§ Task brief
Within the data that follows, tally every line containing "will". Provide only the tally.

Stored records
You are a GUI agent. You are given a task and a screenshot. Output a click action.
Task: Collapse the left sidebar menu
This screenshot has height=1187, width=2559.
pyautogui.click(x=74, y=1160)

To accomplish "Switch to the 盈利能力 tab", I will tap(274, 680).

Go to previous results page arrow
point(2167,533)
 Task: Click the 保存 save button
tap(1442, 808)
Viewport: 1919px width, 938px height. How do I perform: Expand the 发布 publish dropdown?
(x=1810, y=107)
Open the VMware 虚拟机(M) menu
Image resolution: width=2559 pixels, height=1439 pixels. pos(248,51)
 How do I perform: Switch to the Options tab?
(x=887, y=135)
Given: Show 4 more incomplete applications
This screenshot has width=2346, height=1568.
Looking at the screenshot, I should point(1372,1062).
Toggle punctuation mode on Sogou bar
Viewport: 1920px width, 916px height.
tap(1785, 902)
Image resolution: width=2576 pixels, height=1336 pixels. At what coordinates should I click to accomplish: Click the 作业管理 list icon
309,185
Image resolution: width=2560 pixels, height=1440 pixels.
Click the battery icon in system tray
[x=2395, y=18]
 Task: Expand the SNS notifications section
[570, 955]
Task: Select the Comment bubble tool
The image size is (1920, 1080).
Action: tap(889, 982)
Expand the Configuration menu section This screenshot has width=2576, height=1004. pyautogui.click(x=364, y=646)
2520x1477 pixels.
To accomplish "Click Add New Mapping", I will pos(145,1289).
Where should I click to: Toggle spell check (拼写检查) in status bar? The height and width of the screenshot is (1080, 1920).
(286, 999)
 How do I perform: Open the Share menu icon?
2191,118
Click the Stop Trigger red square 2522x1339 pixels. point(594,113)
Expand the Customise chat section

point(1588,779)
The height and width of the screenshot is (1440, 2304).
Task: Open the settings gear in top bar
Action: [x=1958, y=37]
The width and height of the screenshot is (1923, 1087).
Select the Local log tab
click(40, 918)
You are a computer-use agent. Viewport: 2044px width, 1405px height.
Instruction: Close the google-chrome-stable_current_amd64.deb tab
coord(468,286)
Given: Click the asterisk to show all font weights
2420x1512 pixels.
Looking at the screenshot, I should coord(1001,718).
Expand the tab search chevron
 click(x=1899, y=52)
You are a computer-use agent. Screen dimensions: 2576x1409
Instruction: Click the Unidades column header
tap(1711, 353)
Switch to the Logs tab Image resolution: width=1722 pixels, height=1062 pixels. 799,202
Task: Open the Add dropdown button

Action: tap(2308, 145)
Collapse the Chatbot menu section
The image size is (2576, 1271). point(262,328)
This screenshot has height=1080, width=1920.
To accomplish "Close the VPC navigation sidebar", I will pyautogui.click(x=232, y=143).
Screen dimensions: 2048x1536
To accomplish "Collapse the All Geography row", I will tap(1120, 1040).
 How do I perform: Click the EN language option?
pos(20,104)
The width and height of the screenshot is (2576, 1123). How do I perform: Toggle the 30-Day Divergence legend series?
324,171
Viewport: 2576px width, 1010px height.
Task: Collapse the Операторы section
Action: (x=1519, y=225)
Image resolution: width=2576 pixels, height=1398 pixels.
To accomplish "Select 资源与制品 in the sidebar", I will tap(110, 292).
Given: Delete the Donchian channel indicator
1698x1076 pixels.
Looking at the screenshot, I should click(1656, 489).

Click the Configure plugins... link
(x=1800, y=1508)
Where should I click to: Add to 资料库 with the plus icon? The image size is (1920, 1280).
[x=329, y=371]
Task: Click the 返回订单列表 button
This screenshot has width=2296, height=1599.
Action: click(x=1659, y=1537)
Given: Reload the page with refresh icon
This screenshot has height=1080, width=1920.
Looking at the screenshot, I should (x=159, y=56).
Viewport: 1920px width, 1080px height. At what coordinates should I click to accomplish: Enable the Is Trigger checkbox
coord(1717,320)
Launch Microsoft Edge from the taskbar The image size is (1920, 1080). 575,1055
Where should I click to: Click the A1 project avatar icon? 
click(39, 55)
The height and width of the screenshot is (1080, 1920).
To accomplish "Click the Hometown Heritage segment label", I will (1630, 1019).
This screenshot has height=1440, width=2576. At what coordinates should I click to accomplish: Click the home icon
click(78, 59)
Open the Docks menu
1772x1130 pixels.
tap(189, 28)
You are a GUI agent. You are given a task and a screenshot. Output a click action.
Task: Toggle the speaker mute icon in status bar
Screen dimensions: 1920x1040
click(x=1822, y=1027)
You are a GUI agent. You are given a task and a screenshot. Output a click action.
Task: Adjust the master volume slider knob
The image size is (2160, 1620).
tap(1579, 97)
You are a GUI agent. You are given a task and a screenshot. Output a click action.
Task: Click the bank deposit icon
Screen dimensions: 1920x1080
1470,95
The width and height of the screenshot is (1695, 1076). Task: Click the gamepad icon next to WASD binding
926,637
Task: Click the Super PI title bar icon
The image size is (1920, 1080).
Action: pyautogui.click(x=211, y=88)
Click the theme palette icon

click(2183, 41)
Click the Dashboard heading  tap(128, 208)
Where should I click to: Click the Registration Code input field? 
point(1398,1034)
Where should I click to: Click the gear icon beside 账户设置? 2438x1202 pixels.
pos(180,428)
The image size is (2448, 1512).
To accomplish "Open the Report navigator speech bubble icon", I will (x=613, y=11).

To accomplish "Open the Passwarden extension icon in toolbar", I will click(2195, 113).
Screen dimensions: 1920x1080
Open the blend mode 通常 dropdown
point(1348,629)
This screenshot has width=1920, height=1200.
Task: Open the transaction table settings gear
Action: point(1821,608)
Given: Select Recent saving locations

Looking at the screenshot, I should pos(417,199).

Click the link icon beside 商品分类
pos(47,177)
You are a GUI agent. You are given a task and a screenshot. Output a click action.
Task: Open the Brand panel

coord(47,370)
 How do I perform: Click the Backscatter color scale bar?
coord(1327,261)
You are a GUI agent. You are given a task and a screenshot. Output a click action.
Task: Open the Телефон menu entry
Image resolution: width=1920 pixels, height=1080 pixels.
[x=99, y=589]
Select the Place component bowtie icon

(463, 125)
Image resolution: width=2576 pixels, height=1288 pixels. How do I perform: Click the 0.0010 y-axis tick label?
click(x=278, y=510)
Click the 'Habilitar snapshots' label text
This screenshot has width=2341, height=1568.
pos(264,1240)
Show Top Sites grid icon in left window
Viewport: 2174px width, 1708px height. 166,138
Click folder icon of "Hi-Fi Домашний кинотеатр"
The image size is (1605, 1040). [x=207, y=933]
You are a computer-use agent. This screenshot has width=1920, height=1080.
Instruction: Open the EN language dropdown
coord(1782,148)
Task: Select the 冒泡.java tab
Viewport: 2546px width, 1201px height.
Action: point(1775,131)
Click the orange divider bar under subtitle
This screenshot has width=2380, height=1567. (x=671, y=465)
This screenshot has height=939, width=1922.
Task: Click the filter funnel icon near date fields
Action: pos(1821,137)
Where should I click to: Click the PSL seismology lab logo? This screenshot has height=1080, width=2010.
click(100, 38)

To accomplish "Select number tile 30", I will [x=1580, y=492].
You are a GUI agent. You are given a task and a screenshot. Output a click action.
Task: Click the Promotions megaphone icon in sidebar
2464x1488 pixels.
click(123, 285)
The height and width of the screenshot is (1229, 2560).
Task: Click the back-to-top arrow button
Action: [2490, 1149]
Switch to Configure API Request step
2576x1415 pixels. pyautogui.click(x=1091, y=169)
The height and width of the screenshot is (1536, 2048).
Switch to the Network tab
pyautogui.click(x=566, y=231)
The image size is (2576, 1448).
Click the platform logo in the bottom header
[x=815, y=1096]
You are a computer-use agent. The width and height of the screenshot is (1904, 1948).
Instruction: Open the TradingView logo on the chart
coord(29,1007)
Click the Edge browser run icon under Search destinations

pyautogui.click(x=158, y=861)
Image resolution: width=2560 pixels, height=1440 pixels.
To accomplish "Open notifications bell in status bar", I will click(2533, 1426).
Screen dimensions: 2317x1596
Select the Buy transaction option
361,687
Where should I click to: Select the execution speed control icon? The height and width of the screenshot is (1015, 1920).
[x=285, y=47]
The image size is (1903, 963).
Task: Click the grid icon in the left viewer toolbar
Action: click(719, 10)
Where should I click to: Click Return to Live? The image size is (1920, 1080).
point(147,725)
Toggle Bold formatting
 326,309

§ Your solution
10